▸ Task objective: From the line that contains "Where should I click to: Click the Commission" to the end of the entries, write out every line exactly, including both ends, and nothing more.

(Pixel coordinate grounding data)
============

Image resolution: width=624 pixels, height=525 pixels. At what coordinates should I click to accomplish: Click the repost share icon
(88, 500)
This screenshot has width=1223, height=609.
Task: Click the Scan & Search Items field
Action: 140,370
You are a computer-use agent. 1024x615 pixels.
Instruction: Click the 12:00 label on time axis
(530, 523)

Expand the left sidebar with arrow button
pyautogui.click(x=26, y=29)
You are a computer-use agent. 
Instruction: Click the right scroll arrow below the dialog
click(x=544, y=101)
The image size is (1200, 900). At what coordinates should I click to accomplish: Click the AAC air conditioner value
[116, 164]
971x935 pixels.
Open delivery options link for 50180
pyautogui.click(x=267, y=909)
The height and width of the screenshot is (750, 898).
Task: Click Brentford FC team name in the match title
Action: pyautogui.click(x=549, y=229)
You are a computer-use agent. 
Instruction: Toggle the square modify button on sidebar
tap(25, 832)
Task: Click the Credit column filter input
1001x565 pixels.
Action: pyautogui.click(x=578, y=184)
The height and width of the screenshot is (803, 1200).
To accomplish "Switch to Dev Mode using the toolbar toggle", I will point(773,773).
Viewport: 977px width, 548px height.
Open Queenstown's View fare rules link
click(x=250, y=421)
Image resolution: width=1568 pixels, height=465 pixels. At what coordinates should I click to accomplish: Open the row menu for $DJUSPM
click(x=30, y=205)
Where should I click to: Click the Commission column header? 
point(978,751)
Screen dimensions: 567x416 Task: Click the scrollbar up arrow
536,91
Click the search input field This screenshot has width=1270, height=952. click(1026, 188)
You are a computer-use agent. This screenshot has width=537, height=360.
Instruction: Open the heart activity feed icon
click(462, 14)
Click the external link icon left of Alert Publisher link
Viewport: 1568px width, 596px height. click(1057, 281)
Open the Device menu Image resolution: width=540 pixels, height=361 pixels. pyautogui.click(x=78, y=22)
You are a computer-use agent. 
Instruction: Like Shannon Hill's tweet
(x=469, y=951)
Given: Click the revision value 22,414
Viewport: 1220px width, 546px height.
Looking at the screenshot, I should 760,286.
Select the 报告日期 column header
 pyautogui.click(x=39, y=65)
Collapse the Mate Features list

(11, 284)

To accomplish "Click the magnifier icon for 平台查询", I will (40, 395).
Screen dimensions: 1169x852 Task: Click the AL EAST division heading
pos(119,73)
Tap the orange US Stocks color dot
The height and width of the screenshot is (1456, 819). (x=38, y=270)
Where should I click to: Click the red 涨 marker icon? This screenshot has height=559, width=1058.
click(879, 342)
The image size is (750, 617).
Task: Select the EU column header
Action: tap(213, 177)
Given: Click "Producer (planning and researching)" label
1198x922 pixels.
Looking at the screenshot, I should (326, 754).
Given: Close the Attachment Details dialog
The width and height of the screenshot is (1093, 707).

============

▸ Finished task:
Where should I click to: Click the Commission column header? 
point(978,751)
Screen dimensions: 567x416 Task: Click the scrollbar up arrow
536,91
Click the search input field This screenshot has width=1270, height=952. click(1026, 188)
You are a computer-use agent. This screenshot has width=537, height=360.
Instruction: Open the heart activity feed icon
click(462, 14)
Click the external link icon left of Alert Publisher link
Viewport: 1568px width, 596px height. click(1057, 281)
Open the Device menu Image resolution: width=540 pixels, height=361 pixels. pyautogui.click(x=78, y=22)
You are a computer-use agent. 
Instruction: Like Shannon Hill's tweet
(x=469, y=951)
Given: Click the revision value 22,414
Viewport: 1220px width, 546px height.
Looking at the screenshot, I should 760,286.
Select the 报告日期 column header
 pyautogui.click(x=39, y=65)
Collapse the Mate Features list

(11, 284)

To accomplish "Click the magnifier icon for 平台查询", I will (40, 395).
Screen dimensions: 1169x852 Task: Click the AL EAST division heading
pos(119,73)
Tap the orange US Stocks color dot
The height and width of the screenshot is (1456, 819). (x=38, y=270)
Where should I click to: Click the red 涨 marker icon? This screenshot has height=559, width=1058.
click(879, 342)
The image size is (750, 617).
Task: Select the EU column header
Action: tap(213, 177)
Given: Click "Producer (planning and researching)" label
1198x922 pixels.
Looking at the screenshot, I should (326, 754).
Given: Close the Attachment Details dialog
The width and height of the screenshot is (1093, 707).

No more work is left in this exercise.